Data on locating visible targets

☆ ☆ ☆ ☆ ☆

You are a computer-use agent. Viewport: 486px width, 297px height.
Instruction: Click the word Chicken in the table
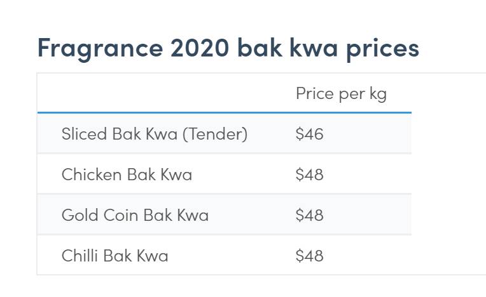coord(92,175)
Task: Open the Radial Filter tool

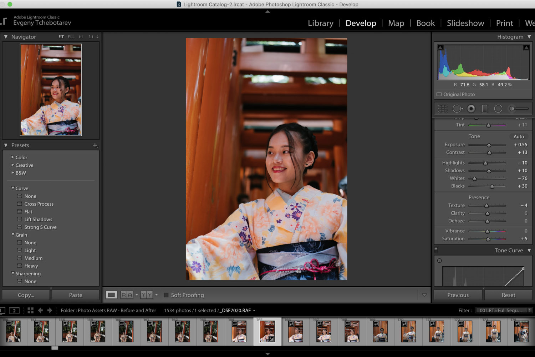Action: [498, 109]
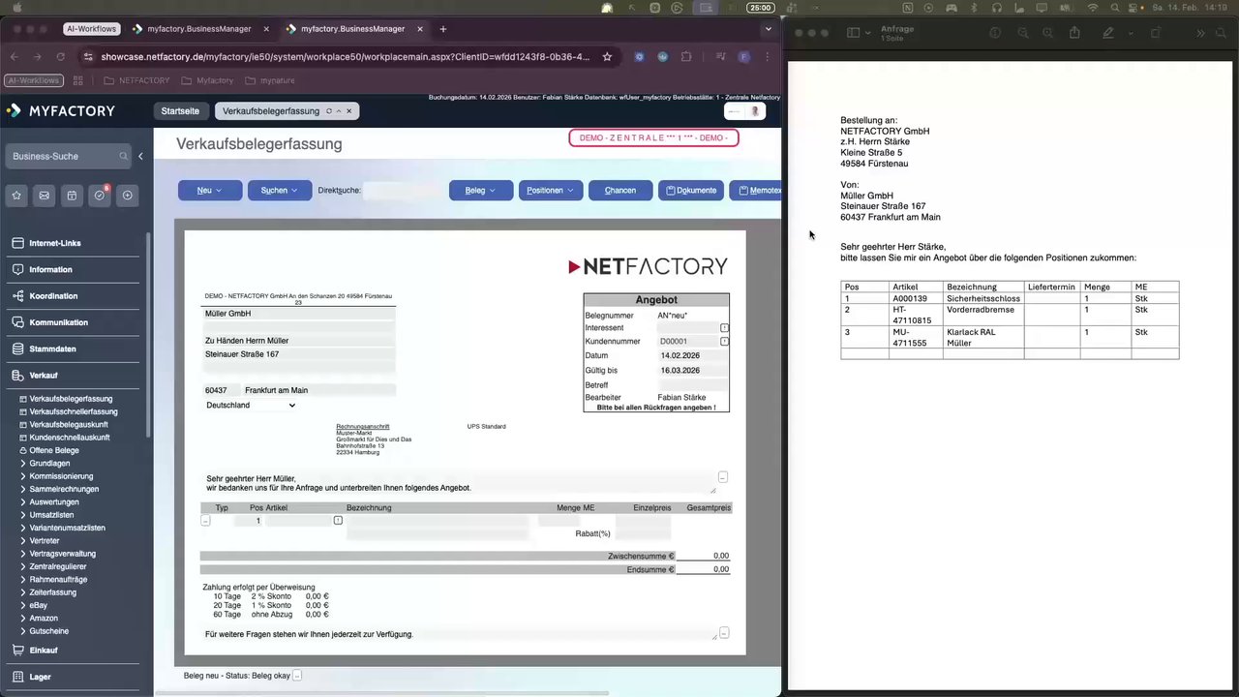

☆ ☆ ☆ ☆ ☆

WHAT THIS TASK INVOLVES – Update all of the records by changing "Radial Filter" to "Graduated Filter" and keeping everything else the same, and omit the pictures from your answer.

COMPLETED TASK –
You are a computer-use agent. Viewport: 486px width, 297px height.
Instruction: Click the word Chicken in the table
coord(92,175)
Task: Open the Graduated Filter tool

Action: [498, 109]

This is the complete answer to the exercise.